- [REQUIREMENT] Return the material starting with the line containing "You are a GUI" and going on through the line containing "(x=1180, y=74)", reproducing each line unchanged.

- [DATA SUPPLIED]
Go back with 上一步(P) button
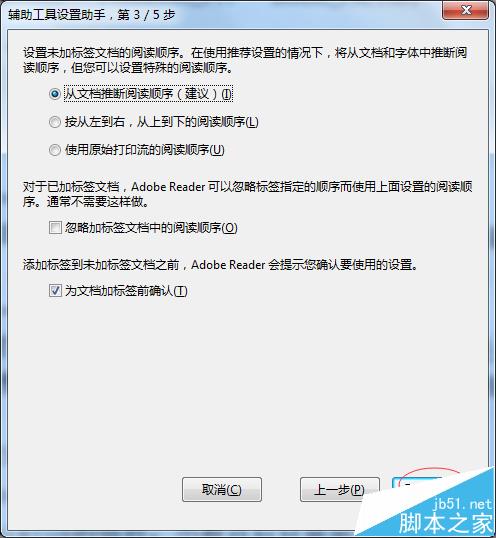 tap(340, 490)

...

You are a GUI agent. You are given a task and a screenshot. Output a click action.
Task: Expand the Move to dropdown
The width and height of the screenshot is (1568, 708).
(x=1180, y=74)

- [ANSWER TO THIS TASK]
You are a GUI agent. You are given a task and a screenshot. Output a click action.
Task: Expand the Move to dropdown
The width and height of the screenshot is (1568, 708).
(x=1180, y=74)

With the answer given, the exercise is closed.